[Data for processing]
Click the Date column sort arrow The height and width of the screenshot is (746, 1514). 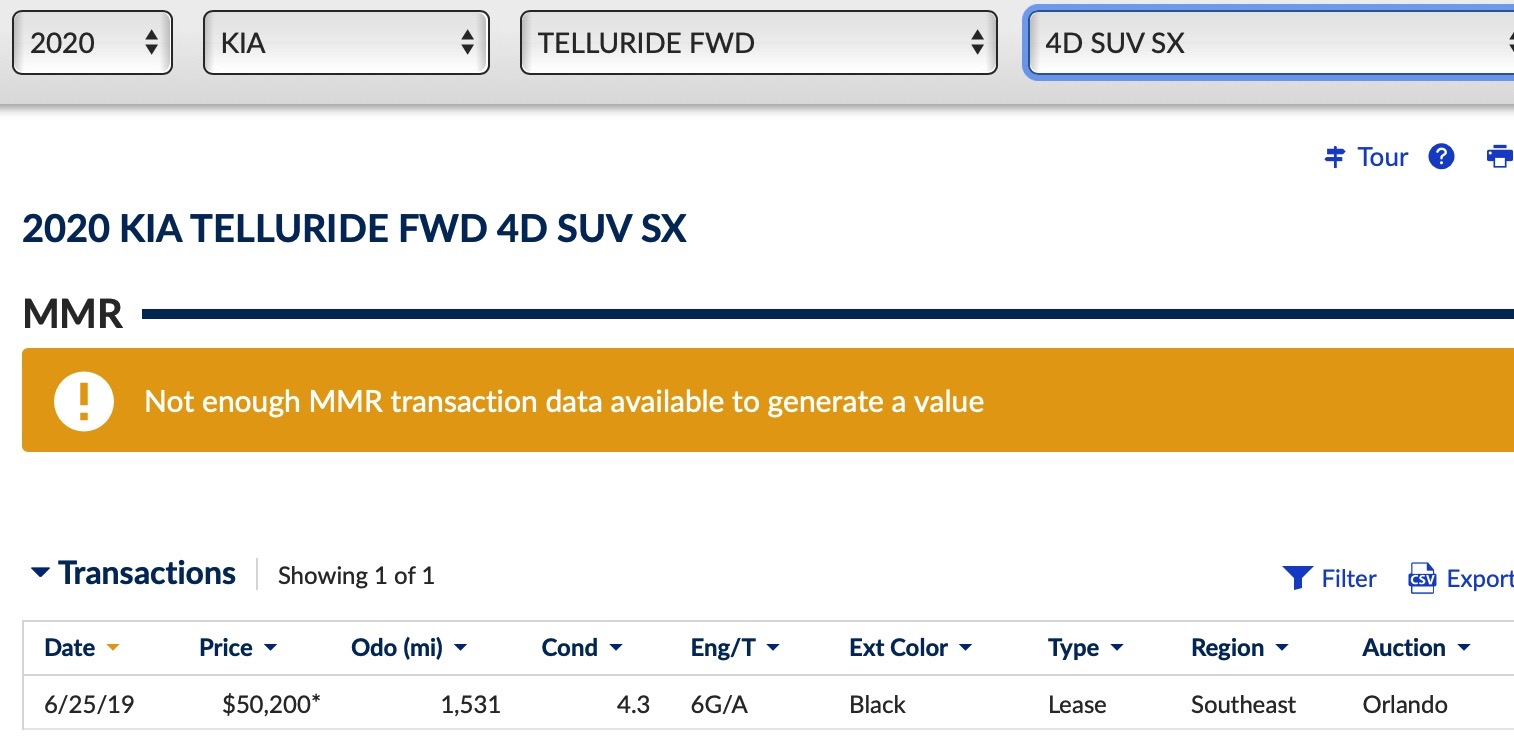click(113, 648)
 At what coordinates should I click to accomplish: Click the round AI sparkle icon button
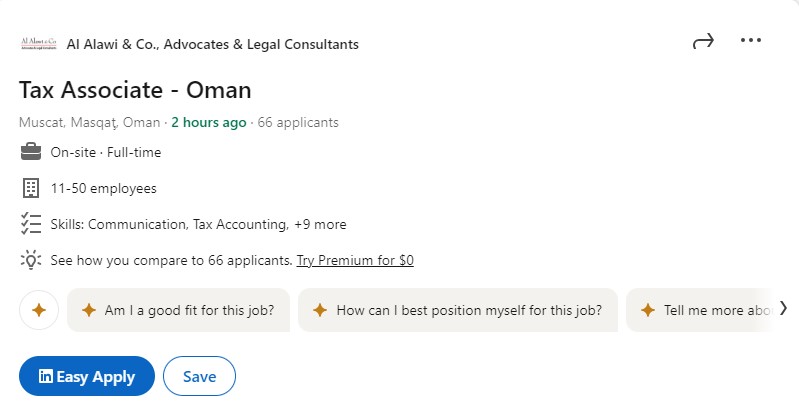[39, 310]
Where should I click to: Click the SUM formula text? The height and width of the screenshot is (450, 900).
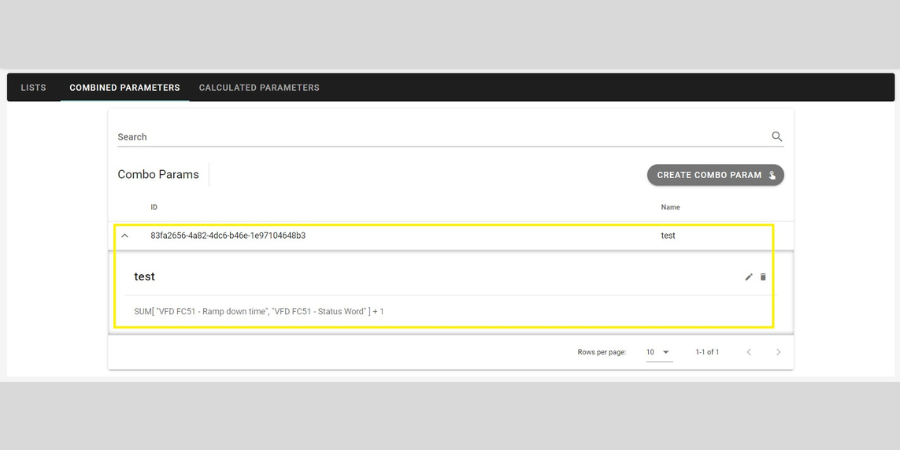pos(259,312)
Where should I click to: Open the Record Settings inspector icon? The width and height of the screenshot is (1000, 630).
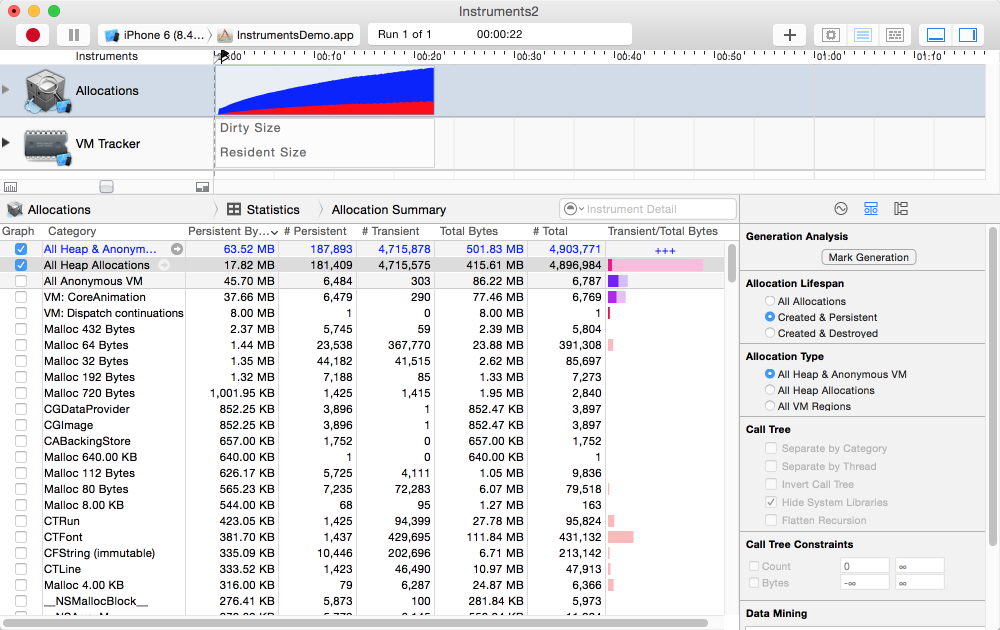841,209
[/Data for processing]
> Aim of the task: The lines to be extracted begin at the line containing "Where should I click to: Open" and continue through the final line of the material above, both ends included. Reproduce them exactly, without the pictures.

> Output of the exercise:
Where should I click to: Open the Record Settings inspector icon? The width and height of the screenshot is (1000, 630).
841,209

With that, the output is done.